Ce serait une erreur de croire que le monde actuel n'est plus celui d'il y a un siècle et demi. Si, au-dehors, les apparences ont changé, l'humanité est restée substantiellement la même. Les appétits de la nature corrompue, la concupiscence de la chair et des yeux et l'orgueil de la vie (1Jn 2,16) n'ont pas cessé de s'enflammer et de s'irriter, et les sains principes qui les réprimaient ont perdu de leur clarté et de leur vigueur en bien des âmes. L'incendie des idées se propage en tous lieux ; les rumeurs, pareilles à l'éclair, se répandent plus vite et plus loin que dans le passé. Si peu que le peuple garde un jugement droit, il est d'une logique impitoyable : tandis qu'il écoute, qu'il voit, qu'il lit, il sent en lui le frémissement de son coeur et de sa raison, et aujourd'hui, peut-être plus qu'autrefois, il soupèse les hommes et les choses et les confronte avec ses vraies aspirations et avec ses besoins.

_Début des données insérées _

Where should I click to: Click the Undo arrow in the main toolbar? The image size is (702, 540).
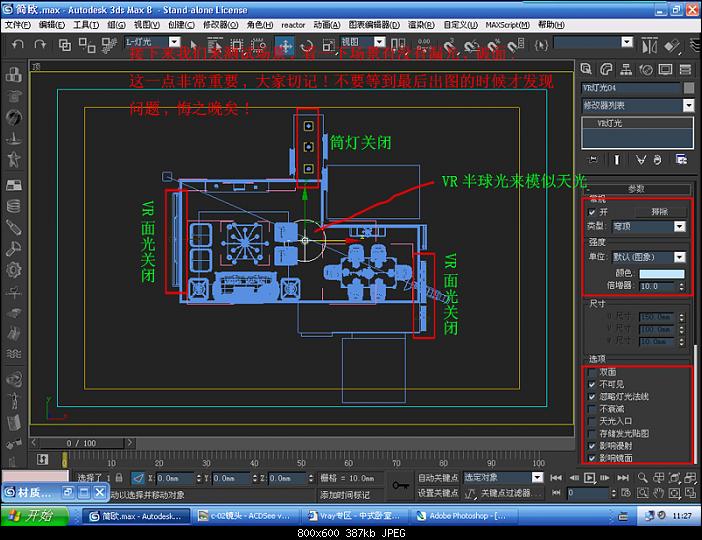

car la vie de famille influence toute la société.

Ces considérations vous paraîtront bien graves ; mais pour reconnaître sur quelle vérité elles reposent, songez que c'est la famille tout entière qui concourt à bâtir la société ; songez que le bien et le mal de la famille sont comme l'onde, pure ou troublée, d'un ruisseau qui va se jeter dans le grand fleuve de la vie publique et sociale. Or quand donc entrez-vous dans cette vie sociale, chers jeunes époux ? N'est-ce pas le jour de vos noces, ce jour qui vous unit en une nouvelle famille, en une famille qui dans la marche de la communauté humaine a son chemin bien à elle et sa propre destinée au regard de Dieu, de l'Eglise et de la patrie ?

A vous donc qui venez d'inaugurer un jeune foyer, Nous disons avec toute la tendresse de Notre sollicitude : marquez profondément dans votre esprit et votre coeur le sens et la portée morale de ces responsabilités ; assumez-les avec cette intime gravité qui est le devoir et la fierté de l'esprit chrétien. Mais Nous ajouterons : assumez-les sans crainte, parce que la grâce céleste qui vous fait serviteurs de Dieu et fils de l'Eglise dans la vie et la charité du Christ, ne manquera pas de vous aider à les porter. Qu'une telle puissance de grâce descende sur vous, voilà ce que Nous demandons au Seigneur en vous accordant de coeur Notre Bénédiction apostolique.